What are the advantages of macropinocytosis when it comes to drug delivery?

• No receptor required - useful when target cells lack specific receptors

• Large cargo capacity - can internalize large nanoparticles, aggregates

• High fluid uptake - can deliver more drug molecules

• Exploited by some viruses and bacteria (can learn from nature)

What are the drug design considerations when using drug delivery systems that utilize macropinocytosis?

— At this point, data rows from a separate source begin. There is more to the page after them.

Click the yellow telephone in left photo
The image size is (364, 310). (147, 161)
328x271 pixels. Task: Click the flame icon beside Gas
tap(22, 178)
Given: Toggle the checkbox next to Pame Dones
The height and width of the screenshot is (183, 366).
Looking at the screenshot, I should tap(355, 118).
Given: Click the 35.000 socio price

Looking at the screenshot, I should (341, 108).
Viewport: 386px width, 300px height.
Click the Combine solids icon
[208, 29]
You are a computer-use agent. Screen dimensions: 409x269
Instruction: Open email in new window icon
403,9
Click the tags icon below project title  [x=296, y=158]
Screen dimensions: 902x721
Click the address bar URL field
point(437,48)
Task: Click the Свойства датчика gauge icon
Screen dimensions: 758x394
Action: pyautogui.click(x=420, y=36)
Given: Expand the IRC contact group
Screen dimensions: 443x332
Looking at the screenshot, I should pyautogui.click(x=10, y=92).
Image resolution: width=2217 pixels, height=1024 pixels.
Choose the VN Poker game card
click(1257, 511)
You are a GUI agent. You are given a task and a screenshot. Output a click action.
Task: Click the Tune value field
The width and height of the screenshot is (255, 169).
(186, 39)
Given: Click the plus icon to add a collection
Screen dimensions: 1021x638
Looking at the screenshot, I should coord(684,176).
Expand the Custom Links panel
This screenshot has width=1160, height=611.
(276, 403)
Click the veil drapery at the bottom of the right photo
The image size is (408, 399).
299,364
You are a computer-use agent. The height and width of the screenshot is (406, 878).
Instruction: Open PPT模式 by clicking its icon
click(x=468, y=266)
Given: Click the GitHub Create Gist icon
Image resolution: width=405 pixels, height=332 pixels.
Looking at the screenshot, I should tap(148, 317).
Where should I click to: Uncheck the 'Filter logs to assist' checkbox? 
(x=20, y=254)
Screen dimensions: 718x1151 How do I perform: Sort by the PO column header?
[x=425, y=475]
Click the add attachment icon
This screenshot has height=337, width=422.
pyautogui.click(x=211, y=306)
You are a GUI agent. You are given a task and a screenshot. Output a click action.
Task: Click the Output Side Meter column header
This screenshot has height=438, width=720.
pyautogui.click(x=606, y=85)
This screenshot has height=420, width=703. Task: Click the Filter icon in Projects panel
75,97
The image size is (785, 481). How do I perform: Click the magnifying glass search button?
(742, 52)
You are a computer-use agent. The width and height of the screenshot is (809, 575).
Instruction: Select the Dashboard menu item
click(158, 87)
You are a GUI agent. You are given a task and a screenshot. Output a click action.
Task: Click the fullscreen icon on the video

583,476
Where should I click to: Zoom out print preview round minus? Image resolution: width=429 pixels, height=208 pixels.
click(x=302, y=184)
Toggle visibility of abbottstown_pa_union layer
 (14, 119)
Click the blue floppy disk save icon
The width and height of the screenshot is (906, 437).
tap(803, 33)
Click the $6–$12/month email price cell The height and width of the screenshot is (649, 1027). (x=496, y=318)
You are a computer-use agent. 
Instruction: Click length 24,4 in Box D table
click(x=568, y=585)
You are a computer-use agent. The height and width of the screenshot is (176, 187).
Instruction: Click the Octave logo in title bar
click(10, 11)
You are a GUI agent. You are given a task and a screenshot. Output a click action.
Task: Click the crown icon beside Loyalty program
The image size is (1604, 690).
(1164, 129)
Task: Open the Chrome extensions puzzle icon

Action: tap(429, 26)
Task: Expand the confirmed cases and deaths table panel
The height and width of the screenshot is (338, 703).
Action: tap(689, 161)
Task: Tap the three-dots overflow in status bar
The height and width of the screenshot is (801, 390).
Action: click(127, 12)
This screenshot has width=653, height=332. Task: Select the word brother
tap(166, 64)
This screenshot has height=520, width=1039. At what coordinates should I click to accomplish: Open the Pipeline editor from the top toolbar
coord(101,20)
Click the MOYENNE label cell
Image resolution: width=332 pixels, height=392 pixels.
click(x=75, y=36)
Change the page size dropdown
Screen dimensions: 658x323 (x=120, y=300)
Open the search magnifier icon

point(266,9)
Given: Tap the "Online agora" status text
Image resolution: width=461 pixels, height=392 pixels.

• Can be enhanced with cell-penetrating
  peptides (CPPs)

• Useful for large nanoparticles (>200 nm)
  that don't fit in clathrin/caveolin vesicles

• Arginine-rich peptides and proteins can trigger macropinocytosis

What are the cell types that use macropinocytosis?

• Cancer cells - particularly RAS-mutated tumors (use for nutrient scavenging

• Immune cells (macrophages, dendritic cells) - antigen sampling

• Epithelial cells

What are the challenges of macropinocytosis drug delivery?

• Less predictable than receptor-mediated pathways

• Variable between cell types and conditions

• Cargo still may end up in lysosomes

• Need to ensure sufficient uptake in target cells

Clathrin-mediated endocytosis

• Most common and well-studied form of endocytosis

• Receptor-mediated process (highly specific)

• Forms clathrin-coated pits → clathrin-coated vesicles

• Vesicle size: ~100-150 nm diameter

How does clathrin-mediated endocytosis work?

• Cargo binding: Ligand (drug, protein, nanoparticle) binds to
  specific cell surface receptor

• Coat assembly: Receptors cluster in clathrin-coated pits

• Vesicle formation: Membrane invaginates, clathrin lattice forms
  cage-like structure

• Pinching off: Dynamin (GTPase) pinches vesicle from membrane

• Uncoating: Clathrin coat removed, vesicle fuses with early
  endosome

What are the advantages of clathrin-mediated endocytosis for drug delivery?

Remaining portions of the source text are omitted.